According to the 2011 Demographic and Health Survey (DHS) report by Central Statistics Authority (CSA) of Ethiopia, a national survey involving a representative sample from the age group 15–49 year old, 45 % of women and 53 % of men reported a history of alcohol consumption in their life time, 48 % of women and 53 % men of ever drinkers reported consumption of alcohol six or more days in the past month. Consumption rate was higher in urban areas, and the rates increased with age for both men and women [8].

Homemade alcoholic beverages include tella (local beer with alcohol content 2-4 %), tej (honey wine with alcohol content 7-11 %) and araqe (strong distilled liquor with alcohol content up to 45 %) [9], these beverages are consumed at home or in small traditional bars, ‘tella bet’ and ‘araqe bet’ meaning tella house and araqe house, where rural farmers and people in the lower socioeconomic status go to satisfy their needs. Most people consume these alcoholic beverages during traditional ceremonies, holidays or while taking respite from farm activities, but it is also common to consume these beverages during market days. Farmers who go to the market to sell their goods will normally end up drinking in the small bars which sell alcoholic beverages [9].

Prevalence Studies done in different parts of Ethiopia using the four-item “CAGE” screening questionnaire [10] have shown that hazardous alcohol drinking was 3.7 % and 2.7 % in rural and urban areas respectively [11, 12]. In another study carried out in a semi-nomadic population in Southern Ethiopia using a structured diagnostic interview, the Composite International Diagnostic Interview (CIDI), the prevalence rate of alcohol dependence was 1.6 %, more in men than women, 3.7 % and 0.1 % respectively [13]. Alcohol consumption has also been found to be associated with risky sexual behaviors and injuries in the Ethiopian context. For instance, a large study done in Addis Ababa involving in-school and out-of-school youth found significantly increased risky sexual behavior in youth who consumed alcohol and khat, an amphetamine-like stimulant [14].

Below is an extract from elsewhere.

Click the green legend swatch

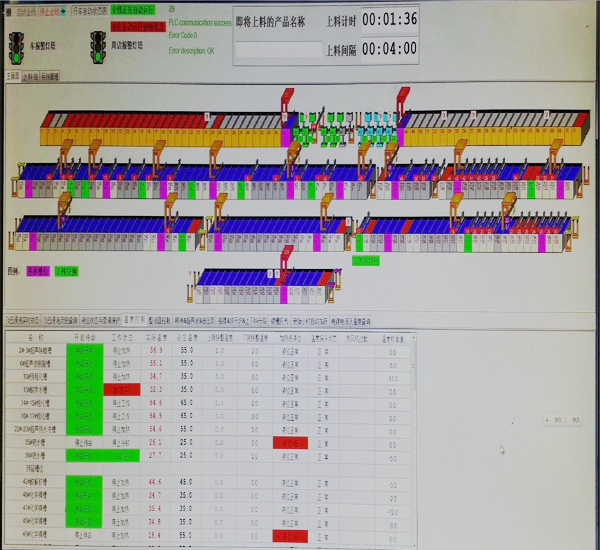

This survey was part of a multi-center study, Programme for Improving Mental Health Care (PRIME), which is a consortium of research institutions and ministries of health of five low and middle income countries, namely India, Ethiopia, Nepal, South Africa and Uganda in partnership with UK institutions and World Health Organization (WHO) [15]. PRIME aims to generate evidence on approaches of integrating mental healthcare into primary care for selected priority disorders, including alcohol used disorders (AUD). In Ethiopia PRIME is being implemented in the Sodo District, a predominantly rural district in South Ethiopia. This study reports the prevalence of hazardous alcohol use and associated factors to inform the PRIME district level intervention.

Methods

A cross-sectional survey of adults aged 18 years and above was conducted. Participants were selected randomly from all sub-districts (kebeles) of the Sodo district proportional with the population size of each sub-district.

Participants and setting

Sodo district, a predominantly rural district, is located in the Gurage Zone, Southern Nations, Nationalities and Peoples Region (SNNPR), 100 km south of the capital of Ethiopia, Addis Ababa. The population of the district is 161,952 persons (79,356 men; 82,596 women) living in 58 sub-district [16]. Different ethnic groups live in the district: Sodo Gurage (85.3 %), Oromo (11.6 %) and Amhara (1.5 %) and others (1.6 %). The lingua franca, Amharic, is also the working language in the district. The majority follows the Coptic Orthodox Christian faith (97 %) and Muslims make up 2.3 %. The district has 62 health facilities, all at the level of primary healthcare: 8 public and 1 run in a public private partnership arrangement and more than 50 health posts in the community, all government owned, run by 2 female health extension workers who have a high school education plus one year training in preventive, promotive and very basic curative services. The health center in Bu’i, the district capital, is undergoing upgrading to get the status of a rural hospital. The nearest hospital is located in Butajira town, 30 km South of Bu’i town. Mental health care provision is being started in the district with the help of the PRIME project. Prior to this service being initiated by PRIME, people with mental and substance use disorders had to travel to Butajira hospital, which has a psychiatric nurse led outpatient service or go to the capital Addis Ababa to receive mental health services. PRIME was launched in Sodo because the district was believed to represent rural Ethiopia and is located close to the capital city where specialist mental health services exist and is linked to the Butajira Demographic Surveillance Site, DSS, which has research infrastructure [17, 18].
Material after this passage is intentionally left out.